由于 Hive 采用了类似SQL 的查询语言 HQL(Hive Query Language),因此很容易将 Hive 理解为数据库。其实从结构上来看, Hive 和数据库除了拥有类似的查询语言,再无类似之处。

本文将从多个方面来阐述 Hive 和数据库的差异。数据库可以用在 Online 的应用中,但是Hive 是为数据仓库而设计的,清楚这一点,有助于从应用角度理解 Hive 的特性。

1.4.1 查询语言

由于 SQL 被广泛的应用在数据仓库中,因此,专门针对 Hive 的特性设计了类 SQL 的查
询语言 HQL 。熟悉 SQL 开发的开发者可以很方便的使用 Hive 进行开发。

1.4.2 数据更新

由于 Hive 是针对数据仓库应用设计的,而 数据仓库的内容是读多写少的。 因此, Hive 中不建议对数据的改写,所有的数据都是在加载的时候确定好的。

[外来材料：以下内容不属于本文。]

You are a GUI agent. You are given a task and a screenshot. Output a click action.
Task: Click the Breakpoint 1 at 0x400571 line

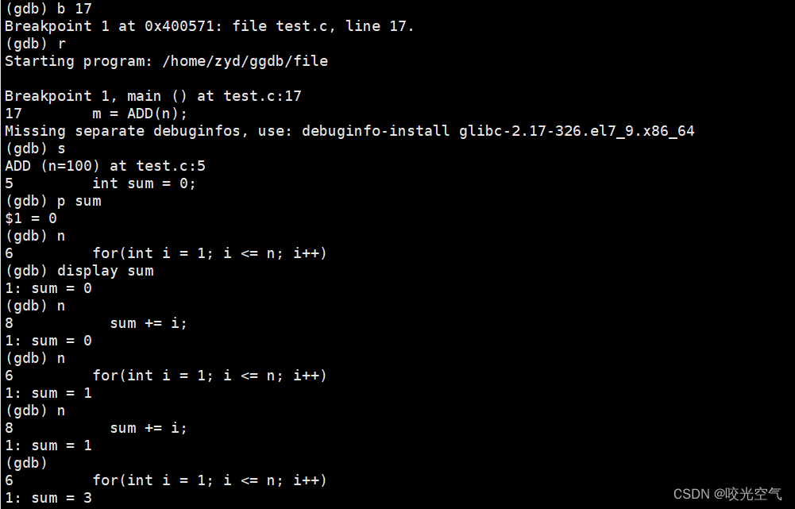(x=210, y=26)
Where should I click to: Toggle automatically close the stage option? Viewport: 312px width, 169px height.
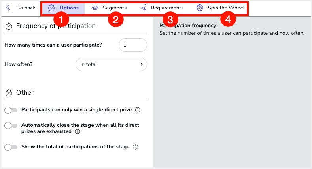click(x=11, y=125)
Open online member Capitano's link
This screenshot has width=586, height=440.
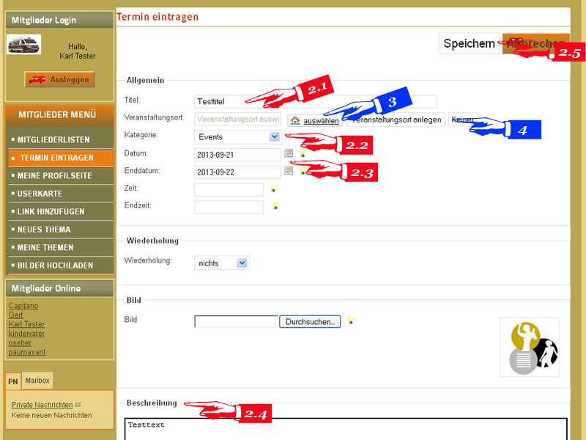(x=22, y=306)
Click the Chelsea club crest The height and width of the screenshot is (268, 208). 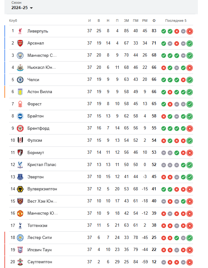click(20, 80)
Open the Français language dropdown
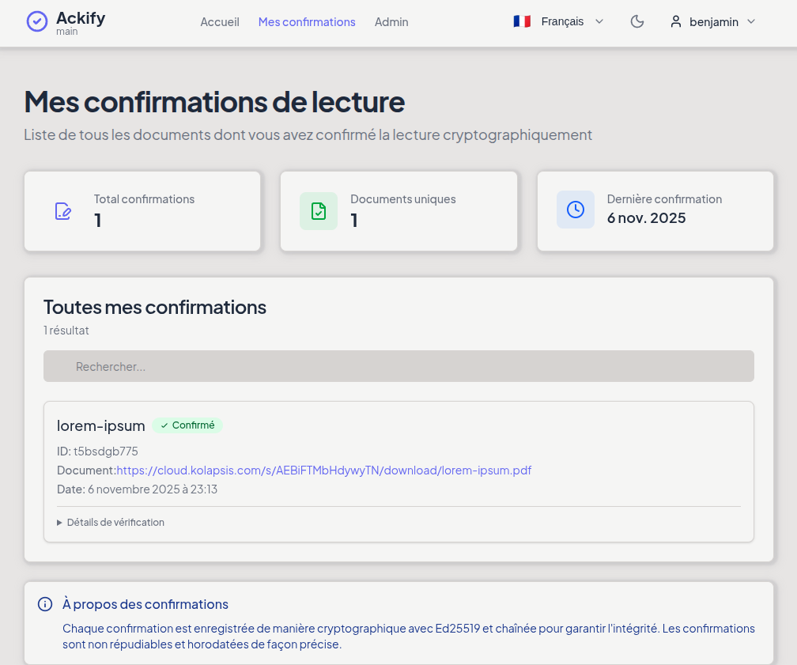 (561, 22)
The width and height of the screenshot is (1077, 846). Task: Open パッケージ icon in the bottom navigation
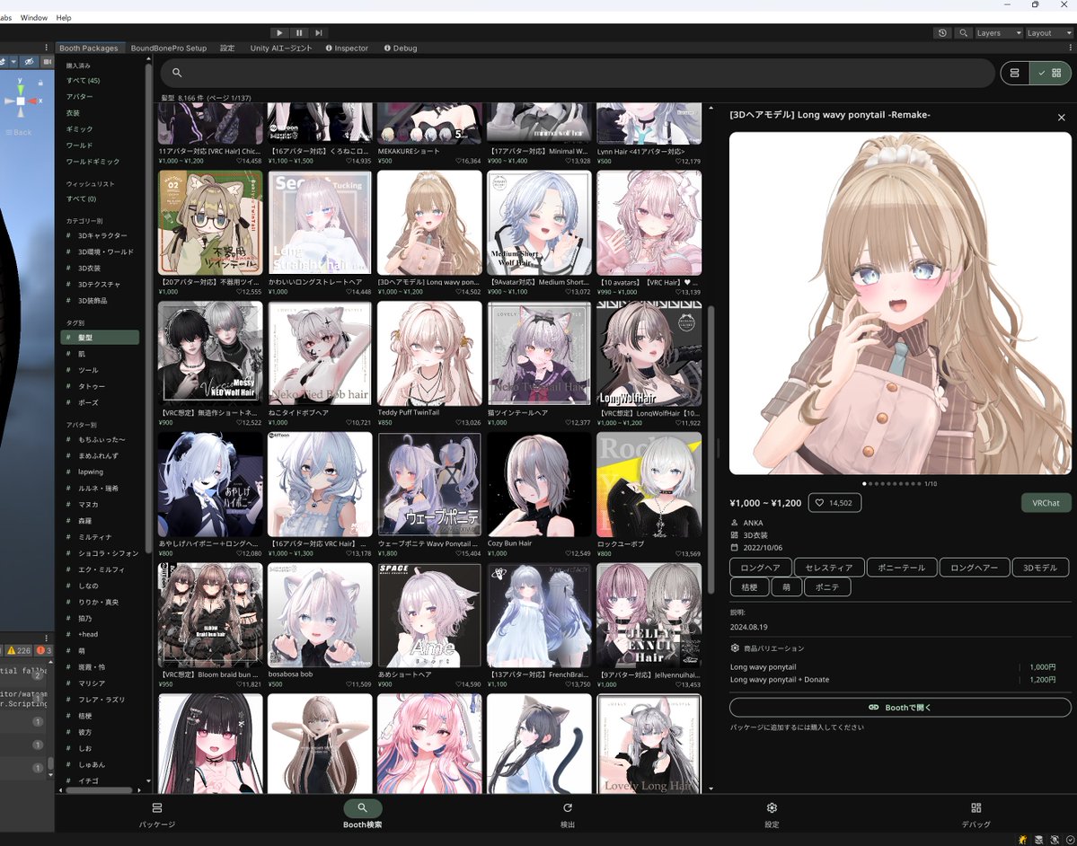[x=156, y=807]
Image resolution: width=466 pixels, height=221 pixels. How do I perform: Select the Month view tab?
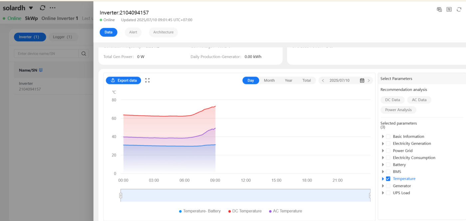[269, 80]
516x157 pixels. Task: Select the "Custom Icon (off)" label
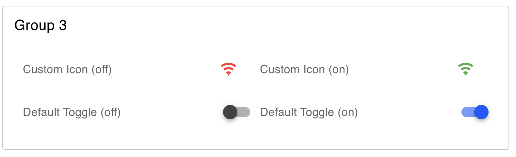click(67, 69)
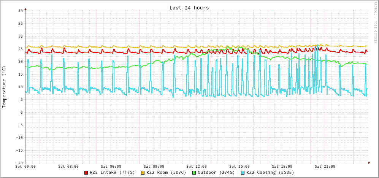Screen dimensions: 379x178
Task: Click the "Sat 18:00" time axis label
Action: coord(282,167)
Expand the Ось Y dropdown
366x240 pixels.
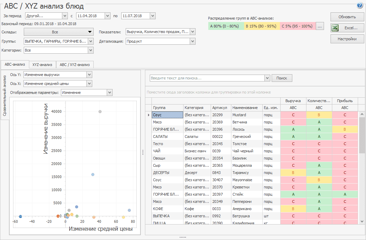tap(89, 75)
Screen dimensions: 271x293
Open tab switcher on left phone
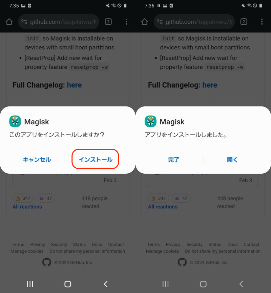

数据库中的数据通常是需要经常进行修改的,因此可以使用 INSERT INTO … VALUES 添加数据,使用 UPDATE … SET 修改数据。

1.4.3 执行延迟

Hive 在查询数据的时候,由于没有索引,需要扫描整个表,因此延迟较高。另外一个导
致 Hive 执行延迟高的因素是 MapReduce 框架。由于 MapReduce 本身具有较高的延迟,因此在利用 MapReduce 执行 Hive 查询时,也会有较高的 延迟。

相对的,数据库的执行延迟较低。当然,这个低是有条件的,即数据规模较小,当数据规模大到超过数据库的处理能力的时候,Hive 的并行计算显然能体现出优势。

1.4.4 数据规模

由于Hive 建立在集群上并可以利用 MapReduce 进行并行计算,因此可以支持很大规模的数据;对应的,数据库可以支持的数据规模较小。